Request A:
Please rewrite the paragraph beginning "Problem: If i am making my PCA" from the forum post on PCA and electricity prices as a short list, keeping its main facts.
Request B:
Name every electricity production variable that the forum post on PCA and electricity prices lists by name.

[[ Passage for review, beginning ]]

Princ. component Analy. (PCA) wrong method for my data??? please help :)

#1
Hi there guys i'm facing a statistics Problem and hope you might be able to help me out. (sorry for my english it isn't that good)
I want to analyse the Price of electricity in germany and have already bulid a dataset with 70 Variables
(Solarproduction, Windproduction, Nuclearproduction and so on all on same scale )

These Variables are all more or less correlated with the price and the dataset is about 20000 observations (hourly resolution)

Goal: find the variables that cluster together and those who are responsible for changes in the price variable.

I am already aware what PCA does so you do not have to explain this to me.
Problem: If i am making my PCA i have a few issues: 1) my 1. PCA only describes 24 % of the variance and my second and third only around 15 % which isnt much
2) When trying to find clusters and dependencies in the factor map i also end up with no nice picture,
So i dont get a "Price is high" and "Price is low" cluster in any of these PC1/PC2 PC1/PC3 PC2/PC4 and so on plots
Further i thought i can get the important variables by looking at the PC1 and PC2 contribution. But also here my best Variables only have around 5% of PC1 and PC2 and so i cant tell which variables are important and which not:(


So what can i do to find the variables that cluster with high prices or are the variables that are responsible for the variance in the dataset
Am i considering to much/to uncorrelatet/to few variables ???

[[ Passage for review, end ]]
[[ Information provided, beginning ]]

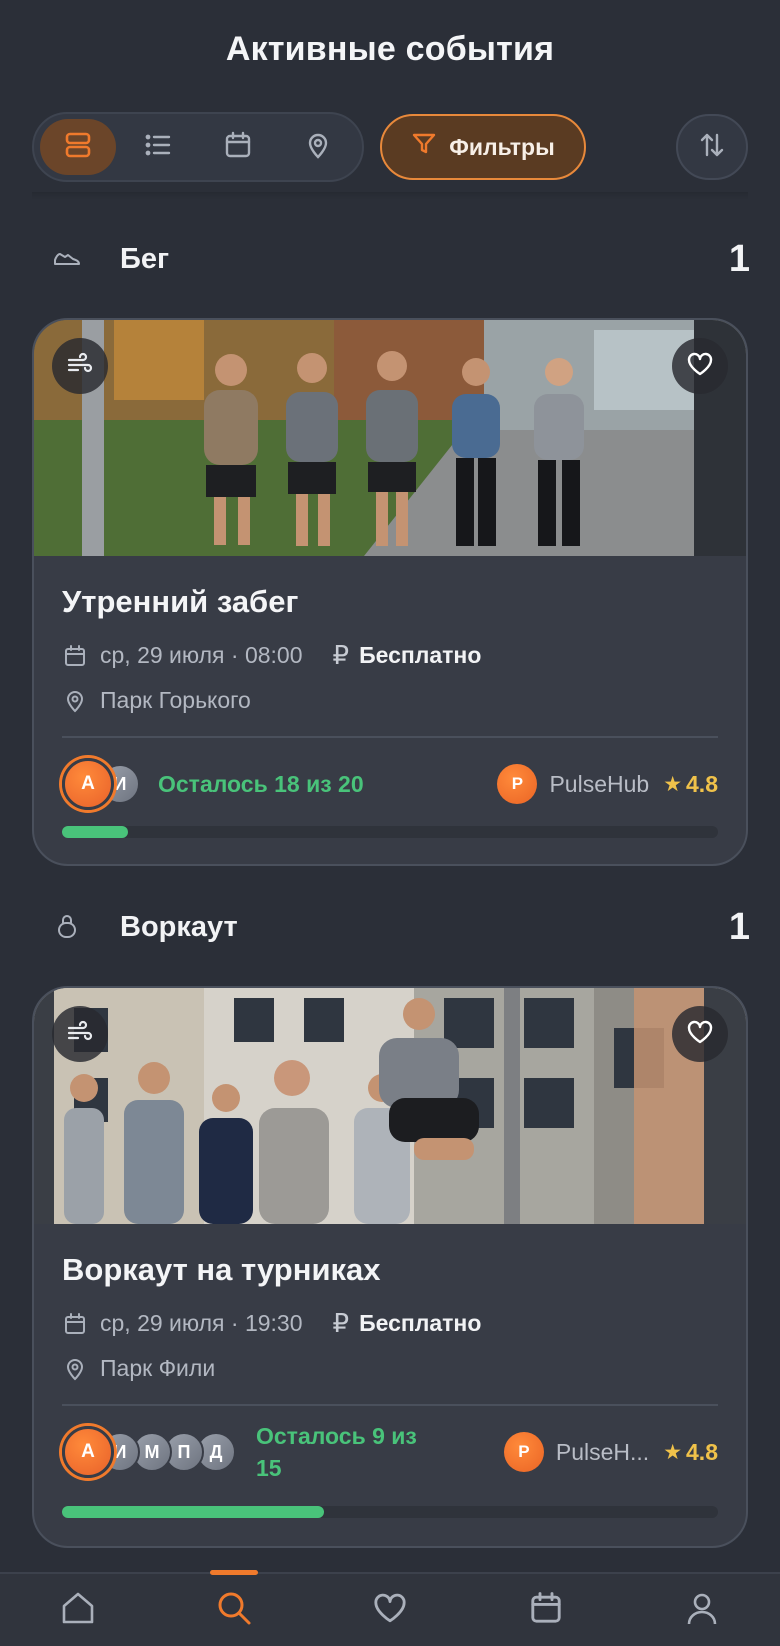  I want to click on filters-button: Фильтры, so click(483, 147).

[[ Information provided, end ]]

Result A:
- The first principal component explains only 24% of the variance, and the second and third explain only around 15%.
- The factor map shows no clear clusters or dependencies. No "Price is high" or "Price is low" cluster appears in the PC1/PC2, PC1/PC3, PC2/PC4 or similar plots.
- The best variables contribute only about 5% to PC1 and PC2, so it isn't possible to tell which variables are important.

Result B:
- Solarproduction
- Windproduction
- Nuclearproduction